New York blockchain startup Chainalysis the study of bitcoin wallets has concluded that the group of 1600 addresses controls one-third of all the coins on the market for $37.5 billion

How concentrated is #bitcoin wealth? Our latest research combines money supply analysis and proprietary blockchain data to evaluate the recent $30bn #crypto sell-off, as reported by the @FinancialTimes . Read our original post:

— Chainalysis (@chainalysis) June 8, 2018

In April of this year Chainalysis determined that there are only 1,600 wallets containing more than 1000 BTC. Together, these anonymous address of nearly 5 million coins, which is the third part of the whole bitcoin market, excluding the inactive wallets, money which in some cases are considered irretrievably lost (from 2.3 million to 3.7 million BTC BTC). So, only 100 addresses contain from 10 000 to 100 000.

“This concentration of wealth means that bitcoin is subject to the risk of volatility, because the actions of a small group of users can greatly affect the price”, — said the chief economist Chainalysis Philip Gradwell.

Moreover, the analysts came to the conclusion that long-term bitcoin investors, known as Hodler, in the period from December 2017 to April of the current year sold the first cryptocurrency to $30 billion.

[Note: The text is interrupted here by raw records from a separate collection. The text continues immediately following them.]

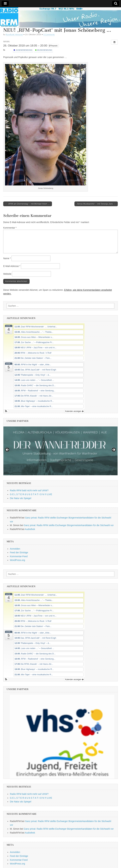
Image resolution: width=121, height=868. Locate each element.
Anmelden (15, 549)
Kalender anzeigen (74, 411)
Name (7, 258)
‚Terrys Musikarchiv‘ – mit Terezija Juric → (96, 204)
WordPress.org (17, 560)
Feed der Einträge (19, 552)
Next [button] (114, 450)
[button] (6, 411)
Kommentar (10, 228)
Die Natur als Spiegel (21, 498)
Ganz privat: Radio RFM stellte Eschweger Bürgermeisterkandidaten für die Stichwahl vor (69, 525)
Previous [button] (7, 450)
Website (7, 274)
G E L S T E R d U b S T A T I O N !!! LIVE (31, 494)
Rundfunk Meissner (14, 34)
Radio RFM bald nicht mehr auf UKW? (29, 490)
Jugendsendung (23, 50)
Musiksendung (43, 50)
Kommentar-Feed (19, 556)
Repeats (53, 45)
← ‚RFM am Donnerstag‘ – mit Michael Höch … (28, 204)
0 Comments (49, 34)
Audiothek (30, 529)
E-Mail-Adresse (12, 266)
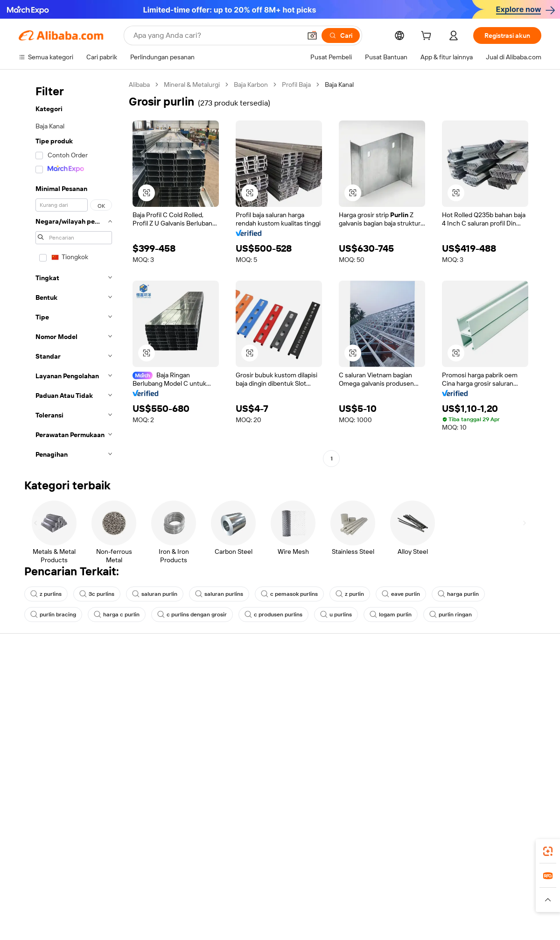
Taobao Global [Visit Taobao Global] (331, 882)
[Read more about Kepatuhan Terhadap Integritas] (500, 900)
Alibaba (139, 85)
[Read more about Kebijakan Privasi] (351, 900)
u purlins (336, 615)
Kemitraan (355, 729)
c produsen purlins (273, 615)
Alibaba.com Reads (261, 729)
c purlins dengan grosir (192, 615)
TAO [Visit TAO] (365, 882)
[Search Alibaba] (216, 35)
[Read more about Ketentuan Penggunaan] (416, 900)
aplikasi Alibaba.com (371, 840)
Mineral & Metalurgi (192, 85)
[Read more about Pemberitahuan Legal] (111, 900)
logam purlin (391, 615)
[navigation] (71, 273)
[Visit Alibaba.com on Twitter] (480, 767)
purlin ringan (450, 615)
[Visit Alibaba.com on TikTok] (522, 767)
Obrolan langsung (44, 694)
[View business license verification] (361, 922)
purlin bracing (53, 615)
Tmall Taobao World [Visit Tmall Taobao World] (222, 882)
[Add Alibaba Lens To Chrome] (166, 840)
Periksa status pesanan (52, 712)
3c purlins (97, 594)
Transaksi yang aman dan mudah (173, 686)
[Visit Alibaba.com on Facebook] (452, 767)
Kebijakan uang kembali (160, 704)
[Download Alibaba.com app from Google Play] (510, 840)
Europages (428, 882)
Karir (455, 729)
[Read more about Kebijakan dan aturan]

So, from 1600 these addresses to the category of speculators are 600 bitcoin whales.

Data Chainalysis

Thus in the hands of long term investors, more than a year owns a certain number of bitcoins, BTC is 7.4 million (1.5 million BTC from this category are non-active wallets), and under the control of short-term speculators 5.1 million BTC.

It is noteworthy that in November last year the assets of hontarov higher than speculators in three times, and as of April, the number available for trading bitcoins has increased by 57%, which, according to experts of the startup, had a negative effect on the course of the first cryptocurrencies.

“Held an impressive redistribution of wealth, however, necessary to duplicate such a phenomenon the terms are unlikely to appear in the near future”, — said Gradwell.

We will remind, earlier in Chainalysis analyzed the reasons for the fall of bitcoin prices. According to company representatives, mass sale was provoked by tough action from regulators at a time when the price was pushed up only positive attitude of investors is not backed by fundamental drivers.

As a result, they are convinced, this led to “herd behavior” on the growing correlation between different exchanges and cryptocurrencies.